━━━ Provided text

Nobbut Laiking, by Ross Brewster
It was fast becoming the confectionery bar from hell.
I only wanted one of those famous items that help you work, rest and play, though not presumably at the same time.
The chap on the stall handed it over. That’s 98p mate.
So, all innocent like, I fished a pound coin out of my back pocket. Sorry mate, said the bloke, it’s card only today.
But, I stuttered, I haven’t got my card. You can keep the 2p change. I just need to top up my energy intake.
Sorry, he said. Not allowed. Not even for 2p.
I ended up going back to the car to fetch my debit card, which I’d locked in the boot.
I should probably have just said forget it, or stronger words to that effect. But I was starving and this was the only food outlet.
Most of us rely on contactless payments these days. I do it myself. Even for small amounts. Not quite as small, mind, as the youngster I saw in a café paying for an individual sachet of tomato ketchup with his card.
The use of cash has steadily declined since 2009 when contactless payments were introduced.
There is some good news for dinosaurs like myself who had to be dragged kicking and screaming into the 21st century. Cash is making a comeback.
A friend of mine always carries a £20 note in his pocket for emergencies. Just recently I’ve been making purchases in places where they’ve said it’s card only, yet others will only take cash. What is the poor customer to do?
Cash declined during the pandemic when we were terrified at the prospect of handling infected notes and coins.
But then people discovered it’s easier to budget with real money than flash their cards. It’s very easy spending with a card.
Remember how our old mums put money away in envelopes every week. There was the gas, the electric, rent, rates, the food bill.
Social media has got a new generation turning back to cash. There’s a TikTok account — no, don’t ask me to explain — called The Budget Mum that proposes just such a way of budgeting.
They warn that using cards regularly can lead to debt. There’s no better way than the old way, stuffing money into envelopes for groceries, bills, even Christmas shopping. At least you know where you are with cash.
The British Retail Consortium reports that, faced with rising living costs, cash transactions are back in vogue for the first time in a decade.
Unlike the man from Mars, offer many shopkeepers readies and they’ll bite your hand off. So much less trouble and no added costs of processing payments.
Cards are here to stay. No getting away from it. The banks want us to use them all the time. It adds to the power they already wield.
I just wish it wasn’t either or. Give us the choice of cash or card payments. There’s nothing more embarrassing than being at the front of the queue for a takeaway supper only to be told they only take cash. I know. It happened to me recently.

━━━━━━
━━━ Record excerpts

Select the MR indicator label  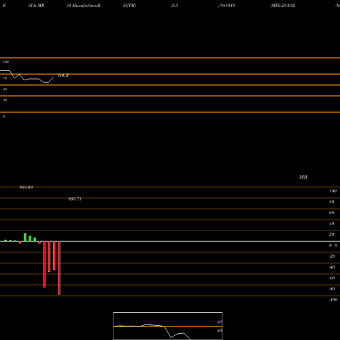pos(303,177)
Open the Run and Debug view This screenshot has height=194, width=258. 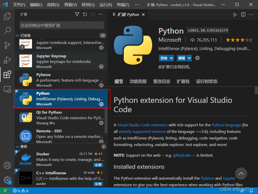[x=7, y=60]
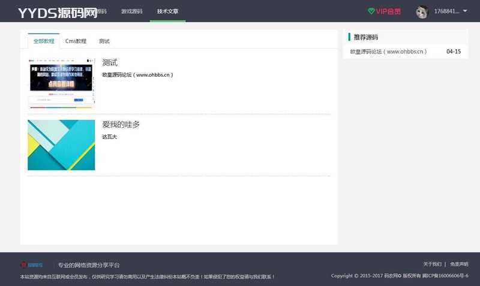480x286 pixels.
Task: Open the 游戏源码 navigation item
Action: (131, 11)
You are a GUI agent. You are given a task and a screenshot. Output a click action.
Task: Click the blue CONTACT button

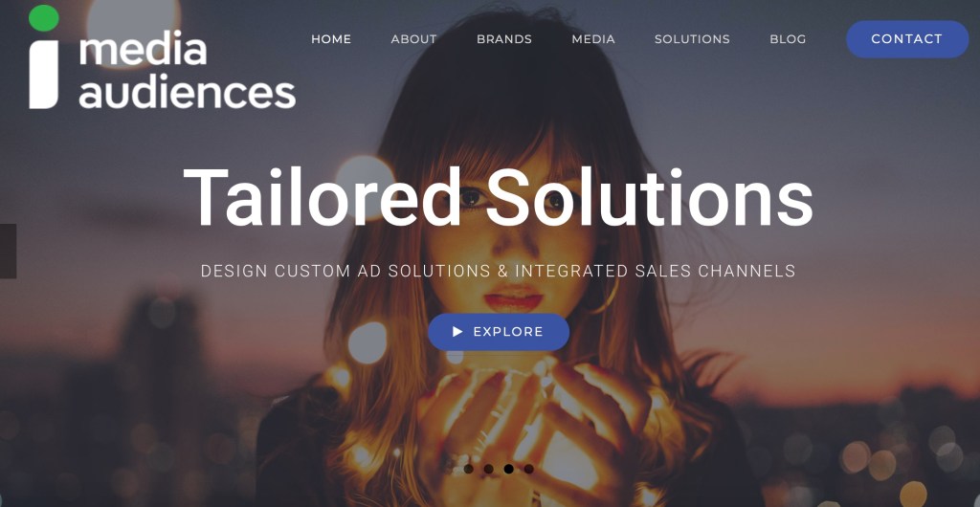tap(907, 38)
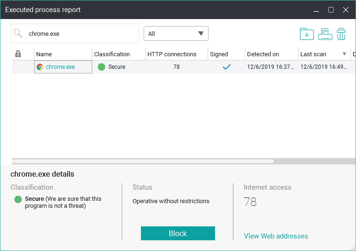Click the magnifying glass search icon
The height and width of the screenshot is (251, 356).
[x=18, y=33]

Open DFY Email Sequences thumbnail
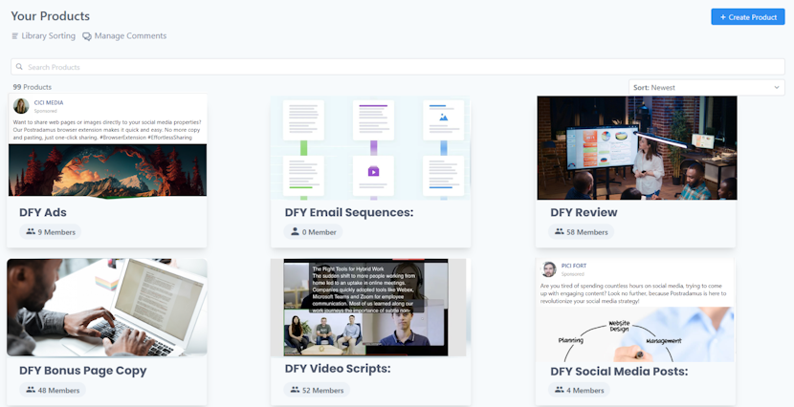[x=371, y=146]
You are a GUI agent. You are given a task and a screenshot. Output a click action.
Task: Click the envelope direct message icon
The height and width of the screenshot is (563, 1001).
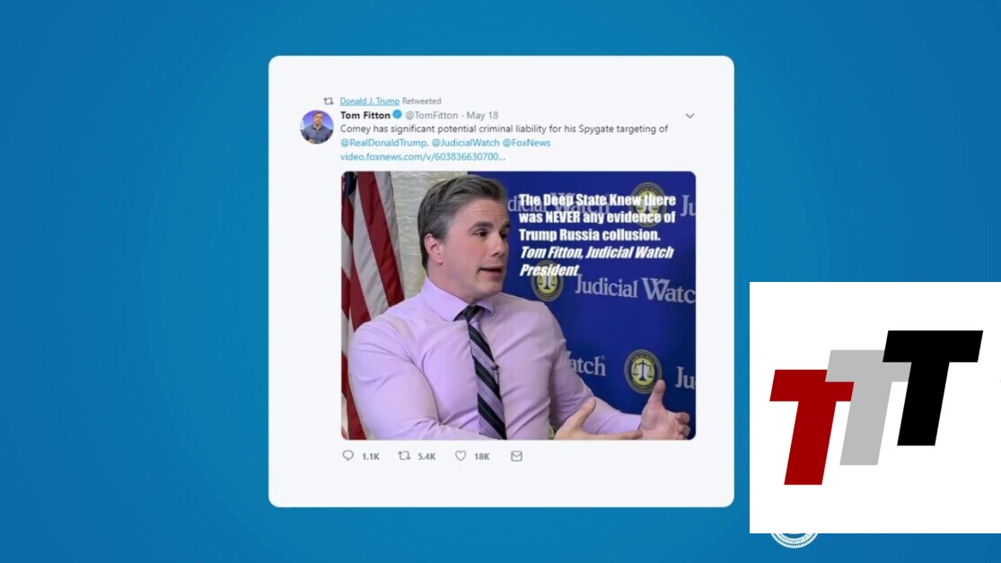click(x=516, y=456)
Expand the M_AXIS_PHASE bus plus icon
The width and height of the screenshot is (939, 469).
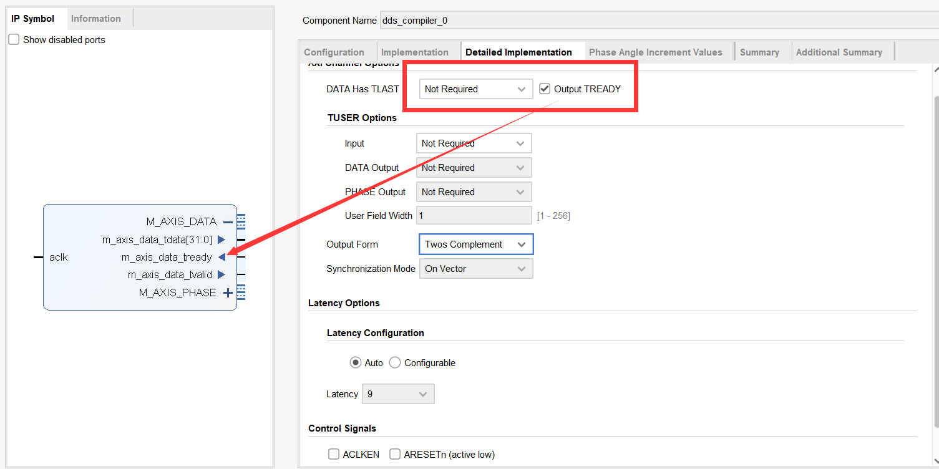point(228,293)
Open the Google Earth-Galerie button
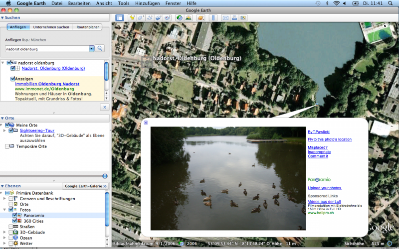399x249 pixels. coord(85,186)
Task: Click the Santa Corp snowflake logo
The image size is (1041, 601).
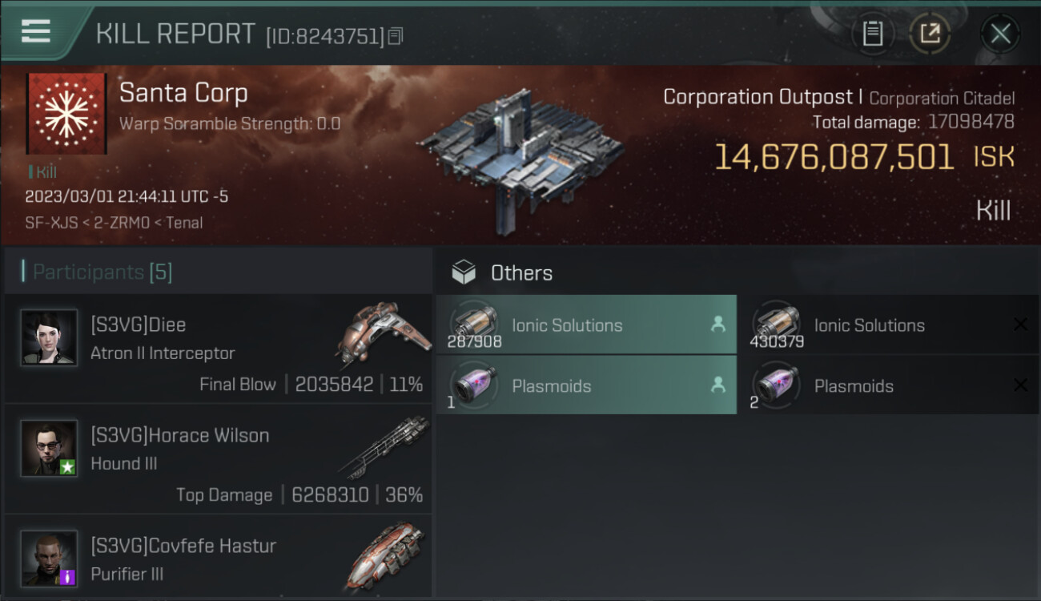Action: coord(66,113)
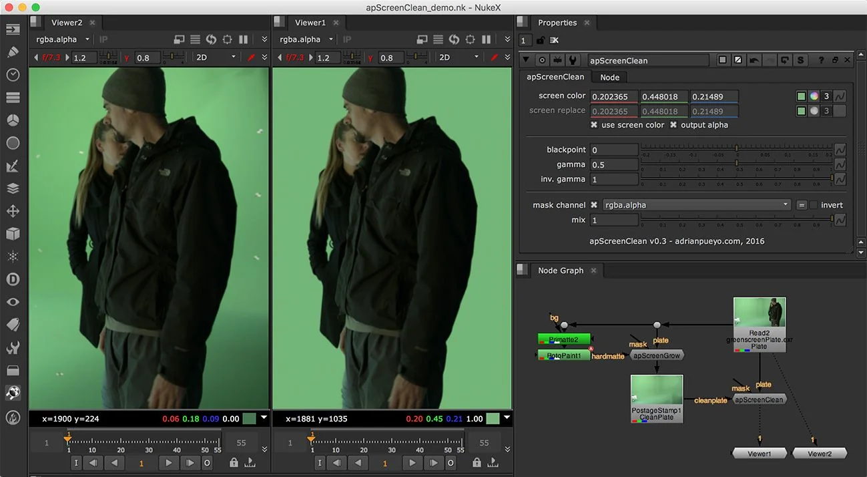The height and width of the screenshot is (477, 867).
Task: Click the gamma slider handle
Action: [737, 164]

━━━━━━

■ **Using the information**
- a) Revise the column on cash and cards from "The use of cash" to "with a card.", replacing "pandemic" with "lockdown".
- b) In the column on cash and cards, what does the British Retail Consortium report about cash transactions?

■ **Results in order**
- a)
The use of cash has steadily declined since 2009 when contactless payments were introduced.
There is some good news for dinosaurs like myself who had to be dragged kicking and screaming into the 21st century. Cash is making a comeback.
A friend of mine always carries a £20 note in his pocket for emergencies. Just recently I’ve been making purchases in places where they’ve said it’s card only, yet others will only take cash. What is the poor customer to do?
Cash declined during the lockdown when we were terrified at the prospect of handling infected notes and coins.
But then people discovered it’s easier to budget with real money than flash their cards. It’s very easy spending with a card.

- b) Faced with rising living costs, cash transactions are back in vogue for the first time in a decade.